2) The NHL season has been nothing short of outstanding thus far, making it much easier to endure the golf interruption. I can’t understand why Americans have never taken to hockey. It demands unquestionably the most complex skill set of any professional team sport, harnessed at higher speeds (unless you count downhill skiing a professional team sport – which you shouldn’t). It is the only sport that combines the balletic grace of basketball with the elemental, and undeniably gripping, violence of football. The athleticism, passion and resilience of its players rival that of any other sport’s competitors. (Don’t believe me? Play a 48-minute basketball game, a 60-minute football game and a 60-minute hockey game, and then tell me which leaves you more wrecked.) The best hockey plays are just as jaw-dropping as the best highlight-reel dunk or Hail Mary pass. (Here’s evidence: http://www.youtube.com/watch?v=DQOmJ09Pg58.) Like I said, I just don’t get it. NASCAR has zillions of devotees, but hockey can’t buy a viewer? It’s beyond me.
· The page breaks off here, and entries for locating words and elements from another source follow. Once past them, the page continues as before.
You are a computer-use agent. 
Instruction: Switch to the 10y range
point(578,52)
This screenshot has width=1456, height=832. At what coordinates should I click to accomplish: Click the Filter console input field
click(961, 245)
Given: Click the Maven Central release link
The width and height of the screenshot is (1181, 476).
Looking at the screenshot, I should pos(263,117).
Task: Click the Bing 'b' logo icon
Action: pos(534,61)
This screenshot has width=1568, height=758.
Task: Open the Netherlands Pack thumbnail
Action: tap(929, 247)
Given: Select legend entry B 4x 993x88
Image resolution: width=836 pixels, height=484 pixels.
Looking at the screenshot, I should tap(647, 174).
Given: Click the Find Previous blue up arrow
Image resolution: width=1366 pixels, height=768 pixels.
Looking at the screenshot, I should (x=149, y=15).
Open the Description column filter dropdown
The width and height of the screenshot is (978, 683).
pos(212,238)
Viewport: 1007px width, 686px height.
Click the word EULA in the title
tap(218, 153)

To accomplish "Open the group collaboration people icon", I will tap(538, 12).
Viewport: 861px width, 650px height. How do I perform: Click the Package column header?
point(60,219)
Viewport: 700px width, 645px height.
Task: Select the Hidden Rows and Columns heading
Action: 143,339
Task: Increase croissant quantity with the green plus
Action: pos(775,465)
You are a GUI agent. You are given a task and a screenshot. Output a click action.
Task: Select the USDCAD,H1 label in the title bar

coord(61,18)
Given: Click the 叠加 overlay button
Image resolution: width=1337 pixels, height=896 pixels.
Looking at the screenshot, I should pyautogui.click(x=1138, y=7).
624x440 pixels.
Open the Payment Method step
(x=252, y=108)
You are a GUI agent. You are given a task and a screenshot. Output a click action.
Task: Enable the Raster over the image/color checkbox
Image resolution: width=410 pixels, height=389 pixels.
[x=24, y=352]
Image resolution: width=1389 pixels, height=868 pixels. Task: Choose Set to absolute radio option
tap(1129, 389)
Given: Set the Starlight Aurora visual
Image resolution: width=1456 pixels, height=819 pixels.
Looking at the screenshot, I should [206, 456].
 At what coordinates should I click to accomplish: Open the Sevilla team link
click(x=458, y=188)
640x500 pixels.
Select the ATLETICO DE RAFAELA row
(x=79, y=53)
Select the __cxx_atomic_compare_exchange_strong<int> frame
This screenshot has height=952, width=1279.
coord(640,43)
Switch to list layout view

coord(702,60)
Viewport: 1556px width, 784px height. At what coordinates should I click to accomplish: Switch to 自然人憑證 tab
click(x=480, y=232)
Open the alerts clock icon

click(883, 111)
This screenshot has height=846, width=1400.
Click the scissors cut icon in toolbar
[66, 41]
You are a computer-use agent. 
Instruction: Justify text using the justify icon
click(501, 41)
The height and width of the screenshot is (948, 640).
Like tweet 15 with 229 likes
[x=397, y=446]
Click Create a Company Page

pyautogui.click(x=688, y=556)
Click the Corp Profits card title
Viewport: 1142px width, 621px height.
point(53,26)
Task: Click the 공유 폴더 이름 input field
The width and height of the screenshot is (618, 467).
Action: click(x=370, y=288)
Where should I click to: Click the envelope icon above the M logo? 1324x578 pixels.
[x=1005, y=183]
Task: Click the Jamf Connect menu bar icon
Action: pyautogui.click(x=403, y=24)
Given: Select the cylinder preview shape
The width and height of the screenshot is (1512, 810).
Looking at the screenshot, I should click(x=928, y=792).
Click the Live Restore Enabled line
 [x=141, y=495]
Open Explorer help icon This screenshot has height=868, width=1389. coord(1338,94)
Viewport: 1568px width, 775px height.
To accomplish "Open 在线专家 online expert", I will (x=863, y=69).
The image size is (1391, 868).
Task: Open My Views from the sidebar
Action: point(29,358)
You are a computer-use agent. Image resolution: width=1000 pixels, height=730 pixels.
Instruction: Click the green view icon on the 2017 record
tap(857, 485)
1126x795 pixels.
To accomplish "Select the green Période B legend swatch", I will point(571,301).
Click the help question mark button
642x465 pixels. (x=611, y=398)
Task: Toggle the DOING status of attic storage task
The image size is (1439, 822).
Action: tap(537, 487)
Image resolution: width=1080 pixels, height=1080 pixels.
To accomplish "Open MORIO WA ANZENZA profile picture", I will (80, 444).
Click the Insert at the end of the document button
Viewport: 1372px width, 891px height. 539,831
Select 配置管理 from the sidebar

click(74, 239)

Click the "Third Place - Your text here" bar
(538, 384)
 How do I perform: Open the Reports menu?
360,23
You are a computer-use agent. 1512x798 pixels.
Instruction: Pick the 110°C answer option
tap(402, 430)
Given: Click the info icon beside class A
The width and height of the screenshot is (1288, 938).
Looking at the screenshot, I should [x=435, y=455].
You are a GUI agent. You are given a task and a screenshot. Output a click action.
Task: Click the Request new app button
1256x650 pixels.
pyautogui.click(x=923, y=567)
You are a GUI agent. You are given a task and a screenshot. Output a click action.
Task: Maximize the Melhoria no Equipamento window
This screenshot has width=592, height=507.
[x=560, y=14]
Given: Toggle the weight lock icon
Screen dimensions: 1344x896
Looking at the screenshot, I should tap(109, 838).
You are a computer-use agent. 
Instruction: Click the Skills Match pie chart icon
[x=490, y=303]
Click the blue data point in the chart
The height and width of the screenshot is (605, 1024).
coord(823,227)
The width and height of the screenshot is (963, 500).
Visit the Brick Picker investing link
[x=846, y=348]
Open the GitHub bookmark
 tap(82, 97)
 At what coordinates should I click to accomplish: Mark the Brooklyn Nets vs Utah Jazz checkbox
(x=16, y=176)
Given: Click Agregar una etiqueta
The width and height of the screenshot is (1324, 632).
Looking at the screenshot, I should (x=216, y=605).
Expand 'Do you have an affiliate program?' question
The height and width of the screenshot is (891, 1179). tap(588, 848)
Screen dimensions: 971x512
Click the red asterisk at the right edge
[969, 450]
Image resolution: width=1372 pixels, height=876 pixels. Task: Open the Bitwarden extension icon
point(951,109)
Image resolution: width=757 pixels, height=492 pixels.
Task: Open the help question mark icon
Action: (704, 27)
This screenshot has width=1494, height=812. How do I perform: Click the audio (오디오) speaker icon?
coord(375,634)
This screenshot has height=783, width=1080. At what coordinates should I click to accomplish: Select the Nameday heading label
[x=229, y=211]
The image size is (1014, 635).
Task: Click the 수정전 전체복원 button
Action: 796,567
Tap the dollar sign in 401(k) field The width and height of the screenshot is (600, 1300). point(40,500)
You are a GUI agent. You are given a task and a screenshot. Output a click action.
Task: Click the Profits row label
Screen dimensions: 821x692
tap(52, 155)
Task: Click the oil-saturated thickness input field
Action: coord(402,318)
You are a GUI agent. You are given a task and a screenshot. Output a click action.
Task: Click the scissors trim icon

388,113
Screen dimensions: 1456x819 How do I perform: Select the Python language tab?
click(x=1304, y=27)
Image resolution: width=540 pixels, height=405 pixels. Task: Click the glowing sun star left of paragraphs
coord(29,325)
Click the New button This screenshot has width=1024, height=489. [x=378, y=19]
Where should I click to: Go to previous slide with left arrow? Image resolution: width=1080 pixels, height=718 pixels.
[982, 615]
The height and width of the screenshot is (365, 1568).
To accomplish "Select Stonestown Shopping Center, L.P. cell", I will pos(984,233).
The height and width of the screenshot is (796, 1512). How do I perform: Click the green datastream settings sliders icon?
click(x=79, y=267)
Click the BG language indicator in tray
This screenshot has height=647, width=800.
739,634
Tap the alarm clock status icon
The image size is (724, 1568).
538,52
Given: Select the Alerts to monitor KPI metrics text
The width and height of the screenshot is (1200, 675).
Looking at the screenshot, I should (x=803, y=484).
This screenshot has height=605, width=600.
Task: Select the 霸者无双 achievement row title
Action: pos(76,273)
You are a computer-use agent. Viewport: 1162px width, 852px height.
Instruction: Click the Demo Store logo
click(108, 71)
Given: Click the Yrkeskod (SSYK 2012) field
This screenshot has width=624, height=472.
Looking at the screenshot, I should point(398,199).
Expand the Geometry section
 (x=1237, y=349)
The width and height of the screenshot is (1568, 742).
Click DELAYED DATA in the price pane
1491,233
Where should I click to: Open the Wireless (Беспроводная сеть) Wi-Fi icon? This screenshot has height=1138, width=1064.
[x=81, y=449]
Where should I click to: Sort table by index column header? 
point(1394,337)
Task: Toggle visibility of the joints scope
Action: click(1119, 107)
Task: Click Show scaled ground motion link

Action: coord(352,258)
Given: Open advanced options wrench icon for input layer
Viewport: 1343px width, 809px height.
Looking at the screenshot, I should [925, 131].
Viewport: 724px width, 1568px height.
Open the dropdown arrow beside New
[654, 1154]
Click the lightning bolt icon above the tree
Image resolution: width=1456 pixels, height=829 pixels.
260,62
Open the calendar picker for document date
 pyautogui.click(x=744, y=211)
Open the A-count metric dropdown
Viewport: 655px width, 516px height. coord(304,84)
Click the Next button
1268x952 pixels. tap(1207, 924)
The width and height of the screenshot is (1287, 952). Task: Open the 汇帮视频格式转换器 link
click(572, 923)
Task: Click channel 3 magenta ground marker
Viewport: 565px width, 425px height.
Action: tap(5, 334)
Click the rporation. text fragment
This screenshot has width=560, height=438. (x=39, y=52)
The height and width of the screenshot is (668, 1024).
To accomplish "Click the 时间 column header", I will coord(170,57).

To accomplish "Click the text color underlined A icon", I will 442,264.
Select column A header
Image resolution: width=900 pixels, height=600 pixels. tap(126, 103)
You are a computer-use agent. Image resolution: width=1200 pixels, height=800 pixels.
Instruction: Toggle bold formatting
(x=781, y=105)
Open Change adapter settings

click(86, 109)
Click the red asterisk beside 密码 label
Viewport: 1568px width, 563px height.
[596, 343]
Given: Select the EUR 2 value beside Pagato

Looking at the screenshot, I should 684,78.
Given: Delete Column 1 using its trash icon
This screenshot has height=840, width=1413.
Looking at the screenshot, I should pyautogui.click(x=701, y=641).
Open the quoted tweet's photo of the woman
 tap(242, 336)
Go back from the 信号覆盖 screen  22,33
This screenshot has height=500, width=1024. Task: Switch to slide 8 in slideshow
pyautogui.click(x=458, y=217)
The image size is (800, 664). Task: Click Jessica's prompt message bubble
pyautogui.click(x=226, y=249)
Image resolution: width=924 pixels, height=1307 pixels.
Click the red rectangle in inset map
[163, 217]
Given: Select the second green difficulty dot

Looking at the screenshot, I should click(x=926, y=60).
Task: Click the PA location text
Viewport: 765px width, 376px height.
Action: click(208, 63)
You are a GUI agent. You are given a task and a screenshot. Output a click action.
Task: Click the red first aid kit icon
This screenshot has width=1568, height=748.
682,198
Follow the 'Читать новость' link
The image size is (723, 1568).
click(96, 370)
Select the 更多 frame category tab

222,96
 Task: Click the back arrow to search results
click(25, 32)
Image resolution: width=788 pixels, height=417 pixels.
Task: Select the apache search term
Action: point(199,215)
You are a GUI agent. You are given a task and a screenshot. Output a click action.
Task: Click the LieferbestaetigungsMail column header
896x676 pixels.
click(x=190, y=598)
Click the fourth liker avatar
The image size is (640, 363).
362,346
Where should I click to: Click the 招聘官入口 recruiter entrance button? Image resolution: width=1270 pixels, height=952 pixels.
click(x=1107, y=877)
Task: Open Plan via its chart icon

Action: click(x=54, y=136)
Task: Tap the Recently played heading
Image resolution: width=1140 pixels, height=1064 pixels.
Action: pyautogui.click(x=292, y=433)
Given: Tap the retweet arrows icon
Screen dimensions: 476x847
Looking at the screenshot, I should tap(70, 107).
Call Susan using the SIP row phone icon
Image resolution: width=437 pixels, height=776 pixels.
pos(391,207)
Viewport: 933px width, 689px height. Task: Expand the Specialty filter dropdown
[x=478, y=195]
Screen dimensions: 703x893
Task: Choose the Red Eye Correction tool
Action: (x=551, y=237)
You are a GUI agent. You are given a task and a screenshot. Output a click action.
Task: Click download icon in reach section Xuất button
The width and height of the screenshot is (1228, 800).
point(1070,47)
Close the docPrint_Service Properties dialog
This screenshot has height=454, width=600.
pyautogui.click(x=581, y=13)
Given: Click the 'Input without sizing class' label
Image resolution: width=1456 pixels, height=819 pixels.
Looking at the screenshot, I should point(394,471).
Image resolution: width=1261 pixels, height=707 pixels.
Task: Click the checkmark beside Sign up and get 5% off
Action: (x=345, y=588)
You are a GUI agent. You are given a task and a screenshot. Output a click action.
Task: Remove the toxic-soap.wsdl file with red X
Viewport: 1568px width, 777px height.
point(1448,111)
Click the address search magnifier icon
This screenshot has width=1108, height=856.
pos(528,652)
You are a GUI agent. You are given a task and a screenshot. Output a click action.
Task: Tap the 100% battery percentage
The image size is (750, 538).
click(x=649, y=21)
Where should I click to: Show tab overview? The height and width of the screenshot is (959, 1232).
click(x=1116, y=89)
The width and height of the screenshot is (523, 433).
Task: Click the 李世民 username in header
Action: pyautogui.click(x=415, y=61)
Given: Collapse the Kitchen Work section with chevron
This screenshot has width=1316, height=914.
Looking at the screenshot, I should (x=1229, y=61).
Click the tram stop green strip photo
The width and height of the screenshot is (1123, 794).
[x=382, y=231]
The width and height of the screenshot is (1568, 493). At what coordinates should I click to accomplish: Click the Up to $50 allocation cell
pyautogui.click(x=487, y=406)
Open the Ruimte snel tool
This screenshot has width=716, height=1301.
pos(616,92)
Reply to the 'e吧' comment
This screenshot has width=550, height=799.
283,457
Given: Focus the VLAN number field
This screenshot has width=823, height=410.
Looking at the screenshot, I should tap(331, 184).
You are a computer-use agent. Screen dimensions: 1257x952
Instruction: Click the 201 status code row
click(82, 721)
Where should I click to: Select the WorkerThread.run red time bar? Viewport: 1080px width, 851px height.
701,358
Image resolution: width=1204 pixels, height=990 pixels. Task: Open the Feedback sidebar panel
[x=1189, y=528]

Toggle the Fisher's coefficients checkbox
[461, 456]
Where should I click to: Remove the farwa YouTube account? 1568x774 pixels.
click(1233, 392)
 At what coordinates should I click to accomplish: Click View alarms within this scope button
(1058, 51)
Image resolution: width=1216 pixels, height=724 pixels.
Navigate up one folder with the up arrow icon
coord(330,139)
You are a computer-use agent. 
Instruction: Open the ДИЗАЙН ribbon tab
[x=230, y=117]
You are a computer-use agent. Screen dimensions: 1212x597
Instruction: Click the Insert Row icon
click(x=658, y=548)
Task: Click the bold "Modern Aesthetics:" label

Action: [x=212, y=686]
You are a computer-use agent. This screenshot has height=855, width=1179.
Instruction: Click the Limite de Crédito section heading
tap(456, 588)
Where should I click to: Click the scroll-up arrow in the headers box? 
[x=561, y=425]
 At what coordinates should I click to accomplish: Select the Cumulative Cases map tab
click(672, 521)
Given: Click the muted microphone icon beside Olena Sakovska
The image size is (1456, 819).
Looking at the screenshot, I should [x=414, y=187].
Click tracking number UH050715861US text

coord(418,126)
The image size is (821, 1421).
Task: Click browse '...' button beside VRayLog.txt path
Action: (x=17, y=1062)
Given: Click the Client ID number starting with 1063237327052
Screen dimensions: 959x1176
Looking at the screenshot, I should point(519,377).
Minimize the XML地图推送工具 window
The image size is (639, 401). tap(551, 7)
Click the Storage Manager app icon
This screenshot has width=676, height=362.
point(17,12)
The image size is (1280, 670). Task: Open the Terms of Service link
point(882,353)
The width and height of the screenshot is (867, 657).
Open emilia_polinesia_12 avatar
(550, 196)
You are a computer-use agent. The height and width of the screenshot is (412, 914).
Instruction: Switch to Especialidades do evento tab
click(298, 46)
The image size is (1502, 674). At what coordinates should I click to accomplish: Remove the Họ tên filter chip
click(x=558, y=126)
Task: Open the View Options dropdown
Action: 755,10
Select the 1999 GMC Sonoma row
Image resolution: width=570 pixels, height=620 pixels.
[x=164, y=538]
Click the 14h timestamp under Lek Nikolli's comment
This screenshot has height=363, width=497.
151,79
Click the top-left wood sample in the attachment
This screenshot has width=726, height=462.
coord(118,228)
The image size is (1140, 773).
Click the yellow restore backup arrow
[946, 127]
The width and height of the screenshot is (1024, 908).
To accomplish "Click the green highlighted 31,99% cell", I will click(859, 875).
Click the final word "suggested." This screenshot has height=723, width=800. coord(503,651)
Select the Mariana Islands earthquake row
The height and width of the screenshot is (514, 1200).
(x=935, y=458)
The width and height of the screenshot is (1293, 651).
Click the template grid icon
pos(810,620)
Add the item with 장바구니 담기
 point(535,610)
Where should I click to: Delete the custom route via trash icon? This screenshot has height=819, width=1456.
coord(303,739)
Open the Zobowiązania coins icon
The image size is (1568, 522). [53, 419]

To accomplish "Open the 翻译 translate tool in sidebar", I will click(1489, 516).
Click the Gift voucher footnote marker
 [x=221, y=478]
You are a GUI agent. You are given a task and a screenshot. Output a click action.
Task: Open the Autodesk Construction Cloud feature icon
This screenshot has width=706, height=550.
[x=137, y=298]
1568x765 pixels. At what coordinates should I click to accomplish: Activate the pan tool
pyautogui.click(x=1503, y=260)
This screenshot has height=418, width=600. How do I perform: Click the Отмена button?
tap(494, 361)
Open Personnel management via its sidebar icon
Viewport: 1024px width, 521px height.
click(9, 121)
3) My new golf bag. I’ve been using the same bag for…ever, and last season, during a dawn photo shoot I was doing for Golf Canada in which I somehow agreed to wade waist-deep into a water hazard, the old nylon Wilson got quite muddied, turning its pervious faded-ivory to a tone best described as Gray Extra Dull.
I took that as the sign that I deserved a new golf bag, or at least that I should tip off my wife that it would make a great birthday present. (I’m pretty sure I also deserve new clubs, but I can’t come up with a reason why.) The big day came, the ice cream cake was brought out (that’s one point for the wife), the sports channel was put on (that’s two), and then, out of the corner of my eye, I spotted it: something wrapped in the unmistakable form of a golf bag, or maybe a Chinese contortionist pretending to be one. My sons helped me tear off the paper, and though I believe they were disappointed a four-foot-high transformer wasn’t revealed, my eyes lit up at the Datrek Iron Cart Bag before me.
This is a tremendous golf bag, one sure to transform my game. On the label is an animated picture of a musclebound, striated golfer having completed a beautiful follow-through. He looks nothing like me, but that shouldn’t matter. Just check out these features:
• Integrated Putter Sleeve
• 14 Individual Divider System
• New Ball Drop Design
• Insulated Cooler Pocket
I know, it shouldn’t even be legal. And I’m not finished. It’s got all this, too:
• New Dual Slope 14-Way IDS Top Design
• Individual Full Length Dividers
• 11 Convenient Pockets
• Vibrant Tone-on-Tone Colorways
• Integrated Cart Strap Pass Thru
You can’t compete with a bag like this. I’m looking forward to the expressions on my playing partners’ faces when I break it out for that first round of the season a few months from now. Will the gawk-worthy moment happen in the parking lot, me slowly lifting the bag out of the trunk, their faces blanching with envy? Will it happen in the clubhouse, them having arrived first, me casually entering, the bag slung jauntily over my shoulder? On the practice range, me the early arrival, them noticing the bag after a few minutes but unable to say anything, me grinning in smug satisfaction? I’m busting.
There is, of course, the matter of my game, which remains, in a word, superbad. But I just can’t see myself playing poorly with a bag like this. Now, I know what you’re thinking: IJ, the quality of your golf bag has nothing to do with how you play. And I’ll be honest: I just don’t even know how to answer that.